[СПИСОК ЗАДАНИЙ]
#1 Перечислите три слова, которыми в выбранном фрагменте описано, каким не должно быть чтение текстов о любви и смерти.
#2 Выведите без изменений ту часть выбранного фрагмента, которая открывается словами, содержащими «Я, конечно, умею», и завершается словами «считаю очередным уточнением.».

Поэтому так много талантливых и интересных житейских историй (любого формата, включая дневниковые записи). И поэтому же очень мало кому удается писать о любви и смерти так, чтобы читать не было стыдно, скучно и тошно.
И совсем уж мало кому – о непостижимом и неопределенном.
Точно знать, что в тебя помещается, а что нет, гораздо важнее, чем иметь большие размеры себя. Потому что размеры наращиваются постепенно, как мышцы в ходе тренировок, дело житейское. Но тренировки начинаются только после того, как заканчиваются мучительные и бессмысленные попытки засунуть слона в прикроватную тумбочку.
Б
Бог дается (или не дается) человеку в ощущениях, поэтому вопрос «есть ли Бог?» из числа самых бесполезных. Ощущения – штука зыбкая, переменчивая. То есть, то нет. То – бац! – опять есть.
Разнообразные ритуалы придумывались для появления сходных ощущений у достаточно большого числа представителей текущей культуры. Храмы замышлялись как «места силы», где ощущения обостряются. Вряд ли можно изобрести ритуал, который будет воздействовать на всех; с местом несколько проще, есть такие, где вообще все хоть что-то дополнительное чувствуют. Как интерпретируют – это уже не очень важно.
Вера, строго говоря, просто доверие собственным ощущениям. А дискуссии совершенно бесполезны, Бог – штуковина сугубо практическая, а не теоретическая, чего тут обсуждать.
Бог – это то, наедине с чем мы остаемся, когда нас нет.
А способов попробовать, что такое «меня нет» великое множество. Каждый в отдельности мало кому подходит; всякому подходит хоть что-нибудь.
Чего тут думать, прыгать надо, прыгать. Прыгать.
Больше всего на свете люблю, когда моя картина мира трещит по швам. Почаще бы она это делала!
Потому что, во-первых, у меня такая базовая картина мира, что… Короче. Свифта читали? Так вот, он по сравнению со мной сущий ангельчик.
Примерно девяносто процентов осколков Андерсеновского зеркала осели в моих глазах. Остальные десять были честно поделены между прочим человечеством.
Я, конечно, умею приводить свою картину мира в более-менее пристойный вид. Каждый день этим занимаюсь с самого раннего детства. Такой тяжелый труд, что на остальные действия почти не остается сил. Хотя у меня их много.
Но даже будучи приведенной в порядок моя картина мира – и это уже во-вторых! – неполна и несовершенна. Потому что мне приходится пользоваться умом человеческим аналитическим одна штука. Другого не завезли. А человеческий ум просто не способен вместить картину мира, более-менее приближенную к полной и совершенной.
Поэтому всякое обрушение своей картины мира я считаю очередным уточнением.

[ВЫБОРКА ИЗ ДАННЫХ]
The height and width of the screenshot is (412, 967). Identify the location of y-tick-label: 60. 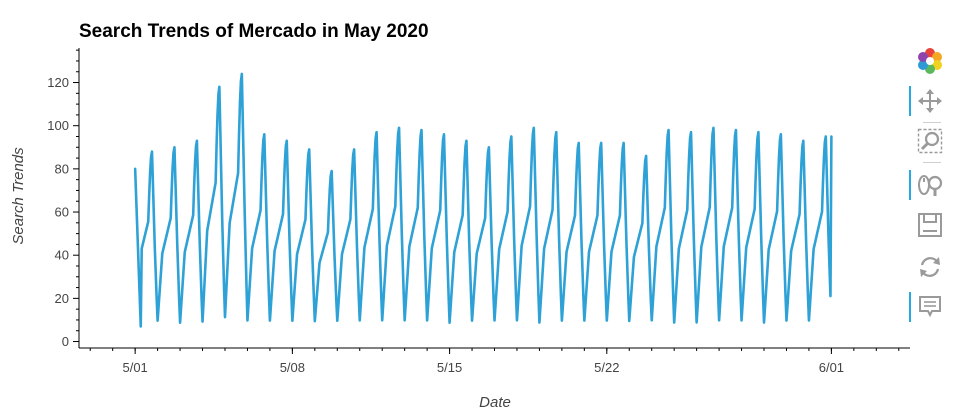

[ОТВЕТЫ ПО ПОРЯДКУ]
#1 Стыдно, скучно, тошно.

#2
Я, конечно, умею приводить свою картину мира в более-менее пристойный вид. Каждый день этим занимаюсь с самого раннего детства. Такой тяжелый труд, что на остальные действия почти не остается сил. Хотя у меня их много.
Но даже будучи приведенной в порядок моя картина мира – и это уже во-вторых! – неполна и несовершенна. Потому что мне приходится пользоваться умом человеческим аналитическим одна штука. Другого не завезли. А человеческий ум просто не способен вместить картину мира, более-менее приближенную к полной и совершенной.
Поэтому всякое обрушение своей картины мира я считаю очередным уточнением.